Research on Micro-blogging Community-finding
|School||Huazhong University of Science and Technology|
|Course||Communication and Information System|
|Keywords||Social Networks Micro-blogging Finding community structure opinion leader|
As the most fashion internet application, Micro-blogging attracts cyber citizen. In the report from sina on Oct, 2010, there are over 50 million people who use sina Weibo.
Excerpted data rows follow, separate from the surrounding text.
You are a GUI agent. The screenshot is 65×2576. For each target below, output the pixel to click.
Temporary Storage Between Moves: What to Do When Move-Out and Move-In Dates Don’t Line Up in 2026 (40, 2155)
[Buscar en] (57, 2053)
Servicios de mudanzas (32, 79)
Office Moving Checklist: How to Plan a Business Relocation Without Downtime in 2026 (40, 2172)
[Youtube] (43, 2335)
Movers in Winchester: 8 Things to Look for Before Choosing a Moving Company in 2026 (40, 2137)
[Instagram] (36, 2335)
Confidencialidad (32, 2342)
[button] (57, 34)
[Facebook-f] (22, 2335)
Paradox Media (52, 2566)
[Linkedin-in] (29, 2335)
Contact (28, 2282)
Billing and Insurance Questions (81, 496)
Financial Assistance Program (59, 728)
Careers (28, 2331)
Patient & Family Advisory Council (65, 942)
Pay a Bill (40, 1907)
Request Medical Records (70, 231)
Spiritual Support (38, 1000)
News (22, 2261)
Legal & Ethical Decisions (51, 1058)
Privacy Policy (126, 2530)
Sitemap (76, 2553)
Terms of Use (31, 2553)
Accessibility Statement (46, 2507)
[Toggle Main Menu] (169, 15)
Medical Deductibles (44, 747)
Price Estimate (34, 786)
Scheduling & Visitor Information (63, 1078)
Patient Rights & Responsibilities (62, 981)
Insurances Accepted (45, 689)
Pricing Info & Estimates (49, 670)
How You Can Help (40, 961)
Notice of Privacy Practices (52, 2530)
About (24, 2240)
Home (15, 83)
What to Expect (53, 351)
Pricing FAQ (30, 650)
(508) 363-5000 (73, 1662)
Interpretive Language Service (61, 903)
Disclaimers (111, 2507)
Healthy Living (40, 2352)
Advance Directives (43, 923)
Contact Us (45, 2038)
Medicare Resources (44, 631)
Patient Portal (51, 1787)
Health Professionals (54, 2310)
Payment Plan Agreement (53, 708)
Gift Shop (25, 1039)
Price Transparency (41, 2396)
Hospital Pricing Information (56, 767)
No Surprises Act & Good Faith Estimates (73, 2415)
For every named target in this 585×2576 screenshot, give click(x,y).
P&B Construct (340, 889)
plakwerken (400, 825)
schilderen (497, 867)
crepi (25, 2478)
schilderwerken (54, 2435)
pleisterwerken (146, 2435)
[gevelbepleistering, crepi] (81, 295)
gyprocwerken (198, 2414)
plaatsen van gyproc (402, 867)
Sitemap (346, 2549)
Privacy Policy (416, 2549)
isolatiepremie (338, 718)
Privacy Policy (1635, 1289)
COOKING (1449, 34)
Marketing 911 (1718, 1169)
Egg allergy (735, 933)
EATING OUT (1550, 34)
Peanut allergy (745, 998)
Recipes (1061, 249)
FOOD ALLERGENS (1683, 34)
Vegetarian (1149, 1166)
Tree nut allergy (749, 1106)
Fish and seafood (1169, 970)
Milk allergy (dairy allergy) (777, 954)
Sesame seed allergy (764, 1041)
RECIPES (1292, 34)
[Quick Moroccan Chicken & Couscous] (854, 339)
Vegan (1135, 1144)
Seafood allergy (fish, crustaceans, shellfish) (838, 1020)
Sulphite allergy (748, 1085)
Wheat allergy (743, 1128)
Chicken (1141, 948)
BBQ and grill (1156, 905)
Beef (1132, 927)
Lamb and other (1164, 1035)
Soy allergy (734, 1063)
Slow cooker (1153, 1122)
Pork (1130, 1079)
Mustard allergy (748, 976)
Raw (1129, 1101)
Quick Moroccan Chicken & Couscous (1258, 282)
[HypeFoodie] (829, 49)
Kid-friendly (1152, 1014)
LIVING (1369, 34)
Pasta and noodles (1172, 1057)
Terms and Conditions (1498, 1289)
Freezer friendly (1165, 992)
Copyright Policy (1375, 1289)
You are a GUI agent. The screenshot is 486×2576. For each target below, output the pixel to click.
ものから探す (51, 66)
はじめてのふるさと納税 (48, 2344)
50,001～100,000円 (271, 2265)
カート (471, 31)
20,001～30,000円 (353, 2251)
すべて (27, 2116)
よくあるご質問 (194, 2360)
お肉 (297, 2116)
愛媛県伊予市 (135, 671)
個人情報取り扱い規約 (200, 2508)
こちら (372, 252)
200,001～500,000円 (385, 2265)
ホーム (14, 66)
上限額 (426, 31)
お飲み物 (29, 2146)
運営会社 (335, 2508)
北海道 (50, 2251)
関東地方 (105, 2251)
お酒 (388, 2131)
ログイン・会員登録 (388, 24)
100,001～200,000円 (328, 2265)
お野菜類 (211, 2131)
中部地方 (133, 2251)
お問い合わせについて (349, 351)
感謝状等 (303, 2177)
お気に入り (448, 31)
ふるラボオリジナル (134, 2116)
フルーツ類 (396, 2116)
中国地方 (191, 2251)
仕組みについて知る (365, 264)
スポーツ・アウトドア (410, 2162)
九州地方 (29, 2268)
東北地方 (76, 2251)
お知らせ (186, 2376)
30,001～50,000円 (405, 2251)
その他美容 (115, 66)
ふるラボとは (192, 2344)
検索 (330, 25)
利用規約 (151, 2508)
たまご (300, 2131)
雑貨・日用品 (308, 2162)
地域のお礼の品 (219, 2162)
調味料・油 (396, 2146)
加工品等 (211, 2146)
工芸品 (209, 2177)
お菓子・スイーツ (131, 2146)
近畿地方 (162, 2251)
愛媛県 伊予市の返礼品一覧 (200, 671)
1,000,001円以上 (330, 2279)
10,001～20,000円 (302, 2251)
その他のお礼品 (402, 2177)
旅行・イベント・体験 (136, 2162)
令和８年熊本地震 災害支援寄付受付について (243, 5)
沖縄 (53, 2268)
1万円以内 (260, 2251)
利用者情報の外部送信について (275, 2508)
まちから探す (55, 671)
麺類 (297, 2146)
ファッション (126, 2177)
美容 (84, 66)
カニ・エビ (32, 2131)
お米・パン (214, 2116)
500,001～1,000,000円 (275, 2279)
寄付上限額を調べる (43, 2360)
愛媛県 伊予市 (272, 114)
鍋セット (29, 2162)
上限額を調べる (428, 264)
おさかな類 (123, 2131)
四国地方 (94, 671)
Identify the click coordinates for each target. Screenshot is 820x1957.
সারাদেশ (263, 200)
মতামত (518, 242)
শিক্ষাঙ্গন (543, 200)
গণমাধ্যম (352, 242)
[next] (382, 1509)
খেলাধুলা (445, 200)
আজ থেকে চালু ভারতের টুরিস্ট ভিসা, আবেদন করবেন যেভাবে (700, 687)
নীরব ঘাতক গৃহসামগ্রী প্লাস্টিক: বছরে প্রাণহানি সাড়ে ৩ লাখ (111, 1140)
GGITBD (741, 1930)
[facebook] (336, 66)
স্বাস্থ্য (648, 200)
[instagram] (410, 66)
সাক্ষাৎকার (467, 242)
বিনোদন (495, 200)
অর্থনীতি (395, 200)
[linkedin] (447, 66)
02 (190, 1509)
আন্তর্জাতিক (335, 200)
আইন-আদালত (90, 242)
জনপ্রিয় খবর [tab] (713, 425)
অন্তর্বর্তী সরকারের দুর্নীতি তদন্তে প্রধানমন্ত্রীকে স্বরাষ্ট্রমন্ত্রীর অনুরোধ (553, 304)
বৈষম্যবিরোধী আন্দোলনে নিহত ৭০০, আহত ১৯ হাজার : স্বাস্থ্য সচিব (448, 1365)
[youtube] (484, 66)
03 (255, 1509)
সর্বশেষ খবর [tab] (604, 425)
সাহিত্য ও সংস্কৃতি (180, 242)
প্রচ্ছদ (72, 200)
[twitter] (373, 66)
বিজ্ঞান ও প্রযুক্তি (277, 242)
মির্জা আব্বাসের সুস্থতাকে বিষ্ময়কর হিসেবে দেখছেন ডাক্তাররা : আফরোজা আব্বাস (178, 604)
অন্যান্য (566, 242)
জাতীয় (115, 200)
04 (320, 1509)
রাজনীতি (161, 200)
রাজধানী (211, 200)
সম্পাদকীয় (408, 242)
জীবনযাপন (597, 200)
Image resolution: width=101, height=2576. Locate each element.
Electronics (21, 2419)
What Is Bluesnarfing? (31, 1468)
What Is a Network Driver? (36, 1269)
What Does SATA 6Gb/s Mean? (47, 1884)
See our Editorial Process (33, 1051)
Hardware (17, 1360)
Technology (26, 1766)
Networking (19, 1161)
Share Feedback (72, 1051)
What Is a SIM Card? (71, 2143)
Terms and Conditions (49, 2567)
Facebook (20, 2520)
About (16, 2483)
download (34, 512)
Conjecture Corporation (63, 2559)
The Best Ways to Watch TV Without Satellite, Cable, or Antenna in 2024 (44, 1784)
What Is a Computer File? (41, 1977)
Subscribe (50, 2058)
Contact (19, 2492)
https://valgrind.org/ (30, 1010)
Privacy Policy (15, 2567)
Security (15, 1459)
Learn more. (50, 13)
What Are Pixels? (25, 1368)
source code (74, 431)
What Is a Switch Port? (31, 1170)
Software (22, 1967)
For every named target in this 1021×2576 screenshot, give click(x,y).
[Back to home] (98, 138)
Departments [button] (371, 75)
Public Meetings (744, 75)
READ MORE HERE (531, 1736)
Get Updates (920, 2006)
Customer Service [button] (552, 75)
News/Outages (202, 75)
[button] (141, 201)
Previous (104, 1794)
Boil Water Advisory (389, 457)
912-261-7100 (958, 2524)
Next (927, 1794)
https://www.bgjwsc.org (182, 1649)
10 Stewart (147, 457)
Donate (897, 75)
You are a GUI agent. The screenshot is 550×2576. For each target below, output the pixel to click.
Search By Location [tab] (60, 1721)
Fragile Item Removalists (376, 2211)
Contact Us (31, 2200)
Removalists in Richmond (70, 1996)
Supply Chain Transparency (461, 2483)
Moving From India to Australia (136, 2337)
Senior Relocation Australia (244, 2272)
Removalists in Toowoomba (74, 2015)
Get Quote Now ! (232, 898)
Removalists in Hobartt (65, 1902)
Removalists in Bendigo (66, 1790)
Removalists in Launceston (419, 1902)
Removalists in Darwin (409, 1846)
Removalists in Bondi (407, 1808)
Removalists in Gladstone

And the user of twitter is even more over 0.2 billion.The Micro-blogging fast increase leads to a new question: how can we find a companion from so many people, which we call community. We will find the answer to this question aim to some data mining knowledge. It is different from the tradition community-finding, because the micro-blogging has its own feature, which needs the algorithm must be more efficient and the model must be more complex. We will research Community-finding, build a model base on the Bayesian model comparison, and find a way to quantify the relationship between one user and one community. We also research on user-influence in the micro-blogging. We build the model from the data of user, quantify the influence of users. To check these algorithms, we do many experiments on the off-line data. We collect data from the sina Weibo through the web crawler, and obtain over 700,000 user data. After these experiments, we prove our algorithms are effectiveBesides this, we also try to finding the opinion leader in our study. We brings an algorithm about user influence, and the demo based on this theory show it’s effective to find the opinion leader.